Durante la época de las revoluciones misioneras, la muerte de los otros estaba computada como un precio a pagar a cambio de un futuro luminoso
Interesante la entrevista que hizo Revista Ñ al filósofo argentino Tomás Abraham, publicada bajo el título Recuerdo y persistencia del deseo revolucionario. Interesante en dos sentidos: por una parte, al hablar del destino de la idea de la revolución incorpora el concepto de deseo, tan caro a Lacan. Por otra, anuncia, como muchos otros autores, el fin del ideal revolucionario.
La palabra deseo es clave. Nos remite a la cartografía freudiana, o mejor: al conflicto permanente que se da entre ese Ello portador del deseo (ilimitado) de ser y el Yo, portador del deber del ser (Sigmund Freud, El Yo y el Ello.)
El tercer mosquetero freudiano, el sobre-Yo, es una creación y prolongación del Yo. Es el Yo de la moral y de la ley. Sobre-Yo que puede constituirse –así nos dice Freud utilizando analogías políticas– en una instancia dictatorial la que en su lucha a muerte con el Ello puede terminar subyugando a la razón y a la lógica atribuida al Yo.
Sin el uso de la razón y de la lógica, nuestro Yo de cada día está destinado a capitular, según Freud, frente a las pulsiones que provienen del Ello o frente a la dictadura moral ejercida por el sobre-Yo.
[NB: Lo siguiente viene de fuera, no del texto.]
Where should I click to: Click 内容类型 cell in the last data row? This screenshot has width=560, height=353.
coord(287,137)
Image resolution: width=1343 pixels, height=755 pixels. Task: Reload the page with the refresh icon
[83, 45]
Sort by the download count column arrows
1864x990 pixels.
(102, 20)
Llevando el hilo de Abraham a otro lado, las revoluciones de nuestro tiempo habrían perdido su conexión con el sobre-Yo (moral e ideológico.) Así, las revoluciones han sido despojadas de su carácter misional otorgado por las pseudociencias, las ideologías y la moral.
Durante la época de las revoluciones misioneras, la muerte de los otros estaba computada como un precio a pagar a cambio de un futuro luminoso. Hoy, después de la experiencia del socialismo soviético y chino, casi nadie cree en la redención que llevarán a cabo las platónicas vanguardias de la revolución. A la revolución sin su ethos solo le queda su pathos.
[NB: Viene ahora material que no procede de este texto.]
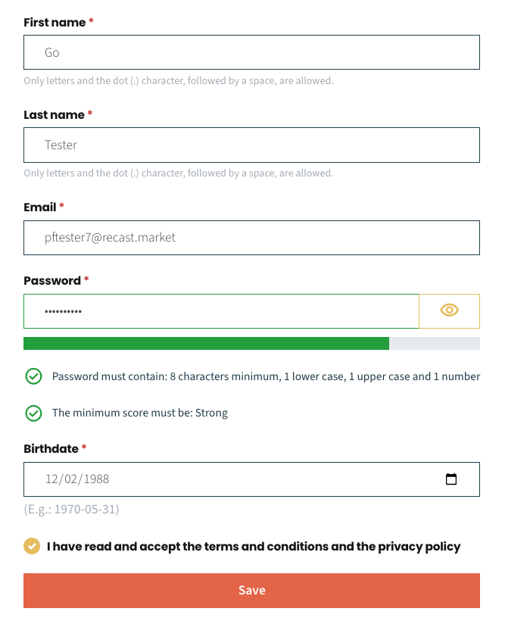
Task: Show password with the eye icon
Action: [x=449, y=311]
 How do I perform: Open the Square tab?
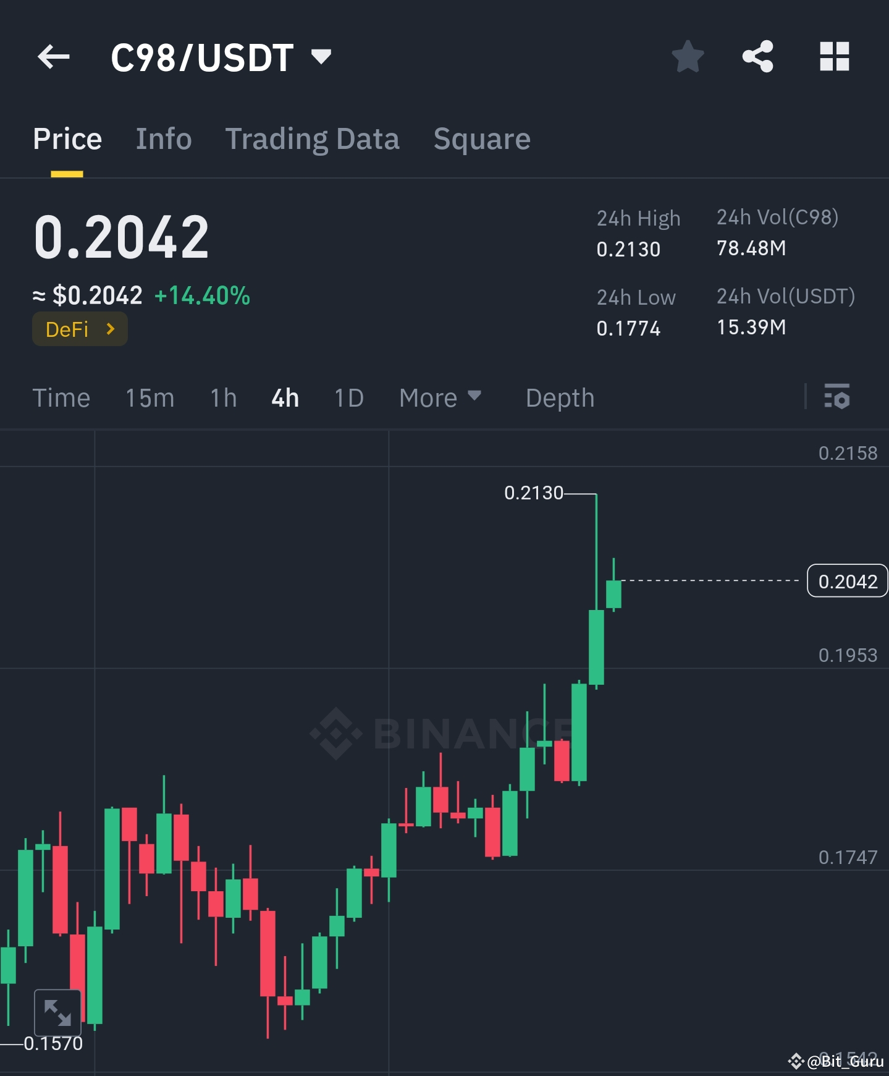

Los eslabones de la cadena que unía a la revolución con el futuro y con la redención de la humanidad yacen dispersos sobre la tierra. Ya no se mata en nombre de..... Se mata simplemente por matar. La conclusión para los todavía revolucionarios no puede ser más trágica. El sobre-Yo (y por extensión, el sobre-Nosotros) ya no sirve como manto para cubrir el deseo de matar. Y esto significa: el deseo de poder matar en nombre de la revolución ha sido sustituido por el deseo de matar por el poder en nombre del poder. Michael Foucault habría estado de acuerdo con esa tesis.
Kim Jong Um, Bashar Al Assad, y otras linduras, continúan pronunciando la palabra revolución. Pero esa palabra suena cada vez más hueca. En esos siniestros personajes la tiranía del sobre-Yo ha sido sustituida por la tiranía del Ello, esto es, por el simple deseo de matar. Carentes de lógica, razón y utopía, las desgracias que ellos causan, las familias que destruyen, los cadáveres ensangrentados, carecen, para ellos, de una justificación meta-histórica. Para decirlo de nuevo con Freud, la muerte del otro (el contra-revolucionario) ha perdido su poder “sublimatorio”.
¿Quién puede creer por ejemplo a esos gordos y pinochéticos generales de Maduro cuando usan la palabra revolución? ¿Quién puede pensar que Diosdado Cabello es la continuación histórica del Che Guevara? ¿No serán esos personajes tan grotescos que han sucedido a Chávez una simple “astucia de la historia” (Hegel) cuyo objetivo es enterrar para siempre a la palabra revolución? Si así es, están cumpliendo una misión. Dios (o el destino) escribe con letras torcidas.
Citemos para terminar una frase de Tomás Abraham: “No hay verdad en política, el deseo no es relativo. Si la palabra revolución, que implica todas estas verdades ya no está ¿entonces qué? Y no tengo la respuesta”.